Metastatic pancreatic ductal adenocarcinoma (i.e., Stage 4).
Histological/cytological confirmation of metastatic tissue (not primary tumor) by a central pathology laboratory (H&E stain) to ensure sufficient material is available for later hENT1 analysis.
Adjuvant chemotherapy/radiotherapy ≥ 6 months prior to randomization.
Palliative radiotherapy (if administered) ≥ 1 month prior to randomization.
CT scan ≤30 days prior to randomization
Performance Status (ECOG) 0 or 1.
Estimated life expectancy ≥ 12 weeks.
Age ≥ 18 years.
Adequate hematological and biological function.
Written consent on an Institutional Review Board/Institutional Ethics Committee-approved Informed Consent Form prior to any study-specific evaluation.

Exclusion criteria

Prior palliative chemotherapy for pancreatic cancer.
Radical pancreatic resections (e.g., Whipple procedure) are not allowed < 6 months prior to randomization. Exploratory laparotomy, palliative (e.g., bypass) surgery, or other procedures (e.g., stents) are not allowed < 14 days prior to randomization. In both cases the patient must be sufficiently recovered and stable.
Symptomatic brain metastases.
Participation in other investigational drug clinical studies ≤ 30 days prior to randomization.
Concomitant treatment with prohibited medications.
History of allergy to gemcitabine or eggs.
Presence of any serious or unstable concomitant systemic disorder incompatible with the clinical study (e.g., substance abuse, uncontrolled intercurrent illness including active infection, arterial thrombosis, symptomatic pulmonary embolism).
Any disorder that would hamper protocol compliance.

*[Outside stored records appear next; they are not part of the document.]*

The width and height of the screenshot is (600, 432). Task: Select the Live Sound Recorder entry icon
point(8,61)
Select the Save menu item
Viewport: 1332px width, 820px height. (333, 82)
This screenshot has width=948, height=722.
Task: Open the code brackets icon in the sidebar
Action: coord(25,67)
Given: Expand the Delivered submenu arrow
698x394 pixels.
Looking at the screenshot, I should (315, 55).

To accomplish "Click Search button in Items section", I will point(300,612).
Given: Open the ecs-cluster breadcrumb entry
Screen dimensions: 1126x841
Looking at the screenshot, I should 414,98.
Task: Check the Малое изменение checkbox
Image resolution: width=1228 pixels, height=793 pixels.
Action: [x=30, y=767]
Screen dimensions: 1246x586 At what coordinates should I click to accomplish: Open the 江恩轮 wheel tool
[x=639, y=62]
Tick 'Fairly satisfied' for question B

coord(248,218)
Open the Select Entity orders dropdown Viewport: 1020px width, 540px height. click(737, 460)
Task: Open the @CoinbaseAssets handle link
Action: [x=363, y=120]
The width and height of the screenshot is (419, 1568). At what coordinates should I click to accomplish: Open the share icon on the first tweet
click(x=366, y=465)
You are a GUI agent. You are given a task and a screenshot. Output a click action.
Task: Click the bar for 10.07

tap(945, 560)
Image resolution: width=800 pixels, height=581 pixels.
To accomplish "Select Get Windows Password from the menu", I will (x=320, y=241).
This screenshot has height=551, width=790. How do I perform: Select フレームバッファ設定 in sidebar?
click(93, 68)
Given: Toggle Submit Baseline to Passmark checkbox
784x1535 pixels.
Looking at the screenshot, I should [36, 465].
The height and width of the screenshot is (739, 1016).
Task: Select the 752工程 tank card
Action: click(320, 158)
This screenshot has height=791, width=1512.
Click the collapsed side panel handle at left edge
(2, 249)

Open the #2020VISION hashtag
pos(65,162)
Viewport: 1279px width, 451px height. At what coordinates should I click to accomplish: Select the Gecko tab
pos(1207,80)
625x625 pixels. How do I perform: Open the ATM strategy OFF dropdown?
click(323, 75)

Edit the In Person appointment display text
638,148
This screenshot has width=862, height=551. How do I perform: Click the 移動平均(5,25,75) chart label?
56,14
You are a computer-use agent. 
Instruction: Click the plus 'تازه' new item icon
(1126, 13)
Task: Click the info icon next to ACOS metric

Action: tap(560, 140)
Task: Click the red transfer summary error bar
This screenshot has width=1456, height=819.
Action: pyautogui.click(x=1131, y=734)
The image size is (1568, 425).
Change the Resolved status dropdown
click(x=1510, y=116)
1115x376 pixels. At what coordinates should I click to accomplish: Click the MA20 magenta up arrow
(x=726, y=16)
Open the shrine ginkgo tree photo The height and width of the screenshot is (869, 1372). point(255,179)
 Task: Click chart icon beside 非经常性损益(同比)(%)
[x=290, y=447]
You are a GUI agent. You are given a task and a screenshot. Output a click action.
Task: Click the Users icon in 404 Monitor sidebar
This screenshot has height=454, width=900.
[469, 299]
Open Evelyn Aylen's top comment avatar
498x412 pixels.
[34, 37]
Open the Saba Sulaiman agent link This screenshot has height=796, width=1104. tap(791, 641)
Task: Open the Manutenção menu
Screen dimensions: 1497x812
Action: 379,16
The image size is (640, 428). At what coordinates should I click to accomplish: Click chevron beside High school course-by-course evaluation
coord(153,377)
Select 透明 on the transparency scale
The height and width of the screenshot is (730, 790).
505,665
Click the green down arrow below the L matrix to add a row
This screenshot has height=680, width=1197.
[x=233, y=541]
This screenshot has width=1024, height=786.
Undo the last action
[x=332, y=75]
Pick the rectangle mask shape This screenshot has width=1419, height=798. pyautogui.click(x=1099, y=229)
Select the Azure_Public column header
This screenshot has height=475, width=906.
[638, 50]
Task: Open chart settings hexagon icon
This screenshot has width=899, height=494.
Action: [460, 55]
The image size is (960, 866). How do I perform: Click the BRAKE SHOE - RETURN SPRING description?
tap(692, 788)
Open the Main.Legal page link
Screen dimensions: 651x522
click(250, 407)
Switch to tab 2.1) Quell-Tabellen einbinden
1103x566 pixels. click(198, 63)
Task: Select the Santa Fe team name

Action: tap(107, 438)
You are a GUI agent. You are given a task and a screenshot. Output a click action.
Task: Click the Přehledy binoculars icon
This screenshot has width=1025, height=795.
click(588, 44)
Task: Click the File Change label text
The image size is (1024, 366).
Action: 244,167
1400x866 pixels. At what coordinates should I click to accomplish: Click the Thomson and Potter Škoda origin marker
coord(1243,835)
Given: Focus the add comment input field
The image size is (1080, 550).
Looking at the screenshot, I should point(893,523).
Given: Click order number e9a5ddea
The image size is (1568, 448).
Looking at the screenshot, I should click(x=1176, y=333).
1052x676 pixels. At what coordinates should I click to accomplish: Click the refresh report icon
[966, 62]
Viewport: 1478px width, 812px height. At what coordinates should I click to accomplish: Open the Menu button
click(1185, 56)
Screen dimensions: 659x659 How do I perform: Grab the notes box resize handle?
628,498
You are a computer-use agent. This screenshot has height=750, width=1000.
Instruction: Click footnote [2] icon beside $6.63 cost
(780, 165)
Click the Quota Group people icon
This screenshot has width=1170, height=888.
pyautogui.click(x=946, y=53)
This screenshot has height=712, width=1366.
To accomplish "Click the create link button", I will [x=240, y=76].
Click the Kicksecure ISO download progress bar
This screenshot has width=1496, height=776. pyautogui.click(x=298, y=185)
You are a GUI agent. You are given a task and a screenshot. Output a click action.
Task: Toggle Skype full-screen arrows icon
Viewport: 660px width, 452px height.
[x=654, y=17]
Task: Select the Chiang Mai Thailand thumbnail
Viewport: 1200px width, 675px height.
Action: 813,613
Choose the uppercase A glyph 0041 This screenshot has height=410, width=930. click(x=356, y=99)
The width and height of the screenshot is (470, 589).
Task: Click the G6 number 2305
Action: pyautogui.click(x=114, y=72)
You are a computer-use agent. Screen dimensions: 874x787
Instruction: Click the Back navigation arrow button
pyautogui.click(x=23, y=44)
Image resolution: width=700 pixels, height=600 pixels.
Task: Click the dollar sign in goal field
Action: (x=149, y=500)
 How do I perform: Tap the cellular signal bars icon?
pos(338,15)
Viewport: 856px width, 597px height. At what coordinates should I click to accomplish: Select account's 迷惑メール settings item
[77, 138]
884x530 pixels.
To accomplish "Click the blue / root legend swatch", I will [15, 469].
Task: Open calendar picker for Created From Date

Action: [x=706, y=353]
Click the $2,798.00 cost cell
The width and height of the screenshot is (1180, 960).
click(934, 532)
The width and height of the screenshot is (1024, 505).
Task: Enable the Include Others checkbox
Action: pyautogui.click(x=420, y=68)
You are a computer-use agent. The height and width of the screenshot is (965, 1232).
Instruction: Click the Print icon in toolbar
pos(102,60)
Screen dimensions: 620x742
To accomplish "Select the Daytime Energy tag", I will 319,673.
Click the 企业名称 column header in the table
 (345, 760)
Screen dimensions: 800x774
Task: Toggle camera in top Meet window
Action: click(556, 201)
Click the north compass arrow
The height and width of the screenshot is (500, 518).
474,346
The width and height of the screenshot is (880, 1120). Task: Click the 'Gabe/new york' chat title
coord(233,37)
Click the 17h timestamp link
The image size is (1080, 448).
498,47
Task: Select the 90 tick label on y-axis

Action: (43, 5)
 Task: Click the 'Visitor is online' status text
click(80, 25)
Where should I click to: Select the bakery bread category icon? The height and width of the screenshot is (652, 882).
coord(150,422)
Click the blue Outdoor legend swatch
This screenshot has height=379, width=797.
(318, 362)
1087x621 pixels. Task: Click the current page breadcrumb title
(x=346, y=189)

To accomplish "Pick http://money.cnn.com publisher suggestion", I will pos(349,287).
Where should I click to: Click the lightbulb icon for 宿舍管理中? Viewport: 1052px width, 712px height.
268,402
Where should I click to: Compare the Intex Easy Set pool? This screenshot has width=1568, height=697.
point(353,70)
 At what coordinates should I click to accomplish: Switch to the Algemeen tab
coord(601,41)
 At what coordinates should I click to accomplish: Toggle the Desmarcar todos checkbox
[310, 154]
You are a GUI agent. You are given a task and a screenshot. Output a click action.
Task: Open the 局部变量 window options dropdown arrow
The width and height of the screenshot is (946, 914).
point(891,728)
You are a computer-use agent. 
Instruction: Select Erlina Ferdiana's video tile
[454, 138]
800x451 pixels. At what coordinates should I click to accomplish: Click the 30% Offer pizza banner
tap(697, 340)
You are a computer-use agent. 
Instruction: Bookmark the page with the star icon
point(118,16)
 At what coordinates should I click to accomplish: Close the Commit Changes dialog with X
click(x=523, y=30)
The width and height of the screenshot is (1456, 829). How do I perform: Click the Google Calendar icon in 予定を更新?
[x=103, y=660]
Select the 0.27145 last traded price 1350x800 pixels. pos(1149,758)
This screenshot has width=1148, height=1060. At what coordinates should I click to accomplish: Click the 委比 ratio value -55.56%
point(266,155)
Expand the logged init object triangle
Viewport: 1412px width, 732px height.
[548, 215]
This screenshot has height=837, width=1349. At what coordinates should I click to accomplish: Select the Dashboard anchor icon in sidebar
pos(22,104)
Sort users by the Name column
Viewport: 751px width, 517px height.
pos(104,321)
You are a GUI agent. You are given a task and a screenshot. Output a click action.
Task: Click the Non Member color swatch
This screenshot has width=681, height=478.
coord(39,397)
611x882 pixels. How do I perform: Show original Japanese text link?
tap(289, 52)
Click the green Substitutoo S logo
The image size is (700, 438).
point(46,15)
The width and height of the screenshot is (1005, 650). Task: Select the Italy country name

Prior nonpancreatic malignancy treated with chemotherapy. Prior malignancies treated with surgery or radiotherapy alone must be in remission ≥ 3 years. The following prior malignancies are allowable irrespective of when they occurred: in situ carcinoma of the cervix, in situ ductal breast cancer, low-grade local bladder cancer, and nonmelanotic skin cancer.
Females who are pregnant or breastfeeding.
Refusal to use adequate contraception for fertile patients (females and males during the study and for 6 months after the last study treatment). Adequate forms of contraception are double-barrier methods (condoms or diaphragm with spermicidal jelly or foam); oral, depot, or injectable contraceptives; intrauterine devices; tubal ligation.
Any other reason the investigator considers the patient should not participate in the study.